- [Exercise passage]
---------------
It is told about the holy Baal Shem Tov who once saw a Jewish man desecrate the Shabbos, and this upset him so much that he began to cry and do Teshuva as if he himself had desecrated the Shabbos. When they asked him why he was so upset, he was not the one who had desecrated the Shabbos? The Baal Shem Tov replied, “If it was worked out by Heaven that I should see this thing, it is a sign that I myself had a flaw in this matter and so I am upset.” He then did a self-examination until he found that he once heard people disparaging a talmid chacham, and he had not protested enough as he should have, and since a talmid chacham is classified as Shabbos, it was considered as if he had the flaw of desecrating Shabbos [chilul Shabbos].
The Torah commands us (19:33-34) 'וכי יגור אתך גר בארצכם, לא . כי גרים הייתם בארץ מצרים'.תונו אותו. – ‘When a convert dwells with you in your land, do not harass him... for you have been strangers in the land of Egypt.’ Rashi explains, ‘an imperfection that exists in you, do not say to your friend’, and in truth Rashi’s explanation needs examination, was it only because I was smitten in a particular matter, therefore, it is prohibited for me to shame someone else smitten with the same thing? If I were not smitten with that thing, I would be allowed to embarrass someone else? This certainly cannot be Rashi’s intent!
---------------
- [Collected data]
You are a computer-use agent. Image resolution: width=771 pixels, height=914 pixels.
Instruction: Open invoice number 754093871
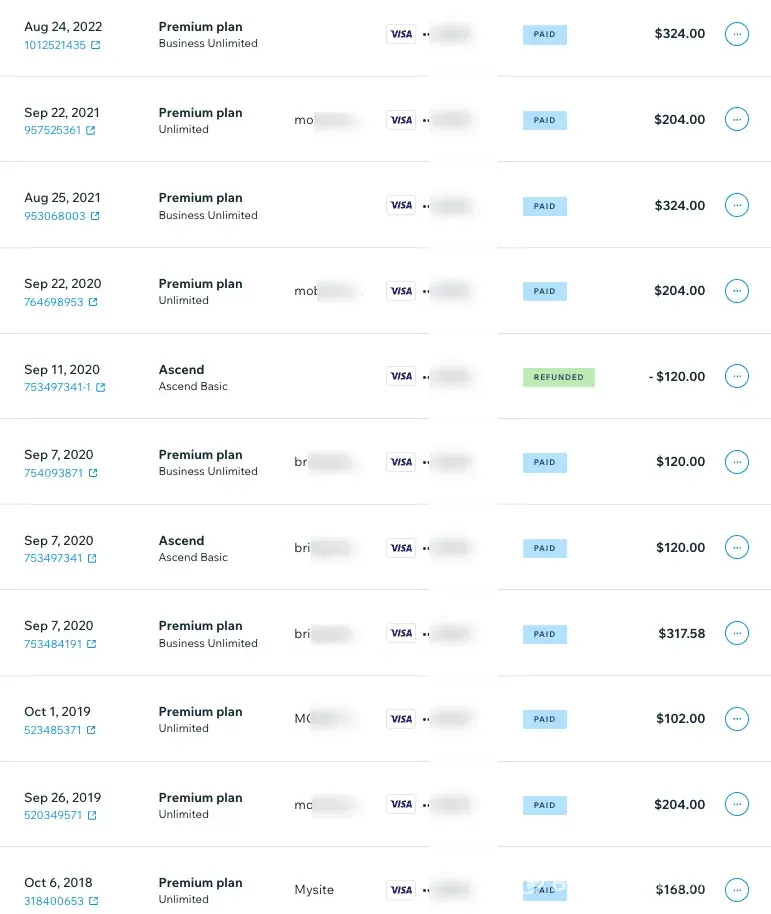[53, 473]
---------------
- [Try it] Please pick up the teaching about the Baal Shem Tov and Rashi's comment on the convert, and continue it from its last sentence.

- [Answer to this exercise]
Perhaps we can say that Rashi is bringing here a novel basis on the matter of the sin of embarrassing someone. This is, whenever you have the urge to disparage your friend, you should know that that flaw is really relevant to you, and it is just for this reason that you choose to see it in someone else.
The holy Baal Shem Tov explains the teaching (Negaim 2:5) 'כל הנגעים רואה אדם חוץ מנגעי עצמו' – ‘a person can examine all symptoms except his own’, the person is like a ‘mirror’, and when he thinks and sees a flaw by someone else, he must know that this is a personal flaw, and since a person cannot examine his own symptoms, he shows his flaws to someone else.
We are now in the middle of Sefiras HaOmer during which 24,000 students of Rebbe Akiva died because they did not honor one another. If we must be careful with this all year long, how much more so now. If we internalize the rebuke that every flaw that we see by someone else is a sign that it is specifically this that we must improve, perhaps then we can correct the reason we are still in exile: sinas chinam – baseless hatred!